I tre ragazzini, che ci accompagnano in cerca di pitture preistoriche mentre controllano il gregge di capre, studiano nell’oasi di Omu a 100 km di distanza lungo la pista da cui veniamo e rientrano a casa saltuariamente. Ci abbiamo messo tutta la giornata per coprire questa distanza ma un Tebu a piedi, tagliando per montagne e vallate, può raggiungere l’oasi in tre ore.
Forse qualche donna rimane all’interno delle capanne. Intorno al pozzo però non si affollano ragazze che colgono l’occasione per scambiarsi le ultime novità. Vediamo invece alcune Toyota e ragazzi in jeans che stendono sui cespugli gli abiti appena lavati e riempiono d’acqua fusti da 200 litri.
Sembra che vengano dal deserto sul confine libico dove è in atto una corsa all’oro più o meno clandestina e dove manca l’acqua necessaria al lavaggio delle sabbie aurifere.
La struttura delle capanne è pressoché immutata dai tempi di Desio: un muretto di pietre a secco, l’intelaiatura del tetto fatta di rami intrecciati e la copertura costituita dalle costole di foglie di palma. Tutti materiali facilmente reperibili sul posto ma che si deteriorano facilmente e richiedono una regolare manutenzione. Molte capanne sono in cattive condizioni, il più delle volte manca la copertura, segno che la popolazione dell’oasi è ridotta al minimo e la maggior parte delle persone vive altrove e torna saltuariamente, probabilmente nella stagione della raccolta dei datteri.
Ci allontaniamo dal villaggio alla ricerca della “porta di Ghezendi” di cui parla Desio.
Le pareti di roccia si fanno verticali, alte un centinaio di metri e si avvicinano tra loro a delimitare una sorta di corridoio. Il sole non arriva fin quaggiù e le palme crescono rigogliose formando un boschetto intricato dove l’ombra offre un qualche sollievo ma la mancanza d’aria fa sudare abbondantemente. Qualche piccola pozza raccoglie l’acqua che sgorga goccia a goccia dal terreno e permette la crescita di erbe palustri.

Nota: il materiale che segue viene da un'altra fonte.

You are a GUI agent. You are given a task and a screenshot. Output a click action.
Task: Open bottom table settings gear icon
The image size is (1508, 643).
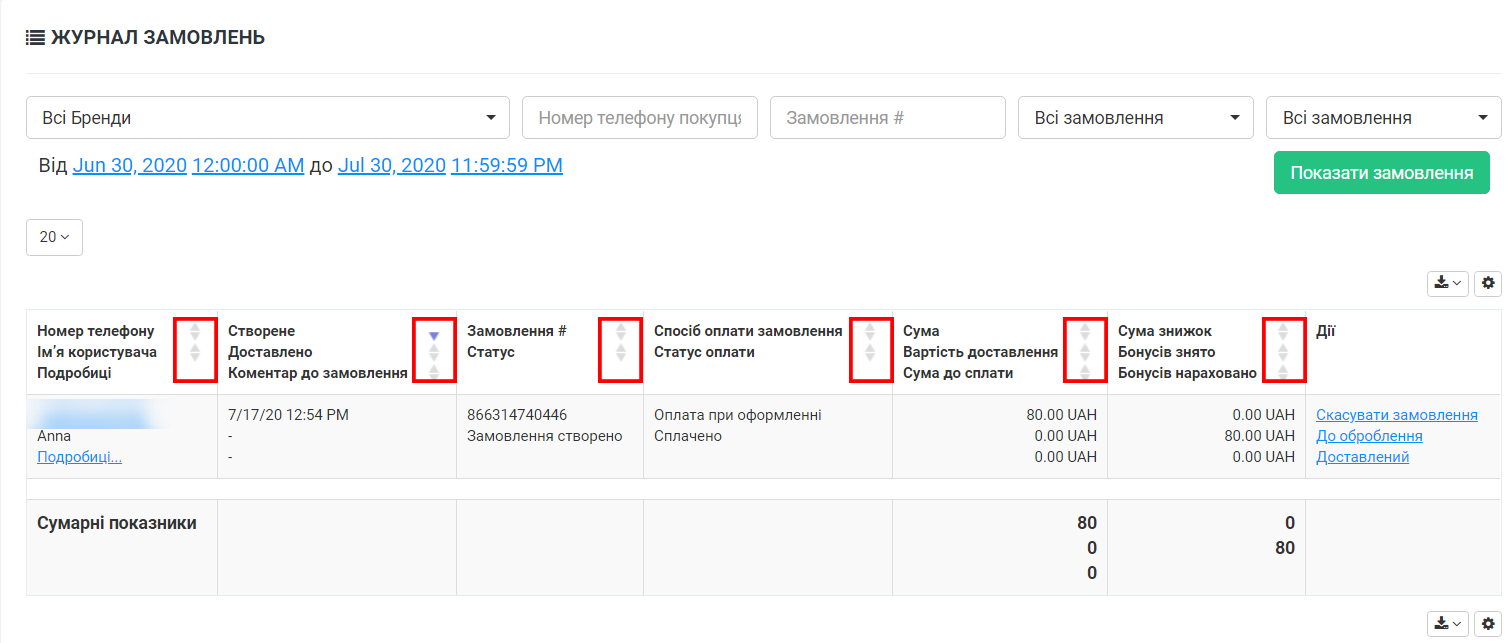[x=1488, y=624]
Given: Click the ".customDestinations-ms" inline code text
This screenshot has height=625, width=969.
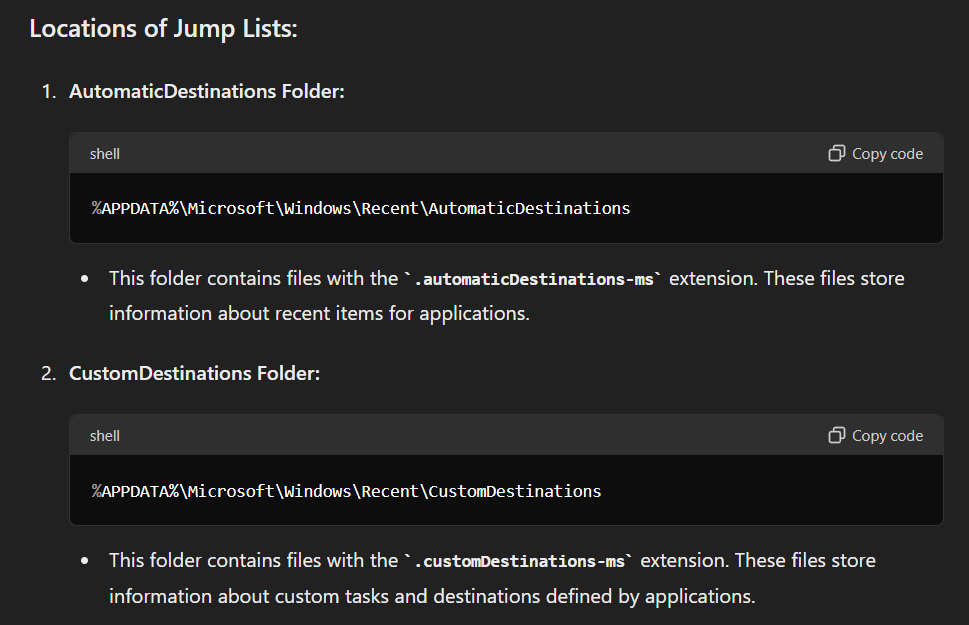Looking at the screenshot, I should (519, 561).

Il canyon si apre inaspettatamente su una piana sabbiosa circondata da montagne e ricca di vegetazione, rifugio perfetto per chi si voglia nascondere. Sembra infatti che fosse frequentata dai ribelli tebu, forse anche dal leggendario capo Togoimi, durante la sollevazione contro il governo centrale alla fine del ‘900. La piccola oasi di Ghezendi di cui oggi non c’è traccia neanche nelle carte geografiche più dettagliate, era però già frequentata nella preistoria come testimoniano le coppelle rituali e le incisioni lasciate sulla roccia. La millenaria storia delle comunicazioni tra gli abitanti di Ghezendi iniziata con le incisioni lasciate sulla roccia è approdata al cellulare e al telefono satellitare di oggi.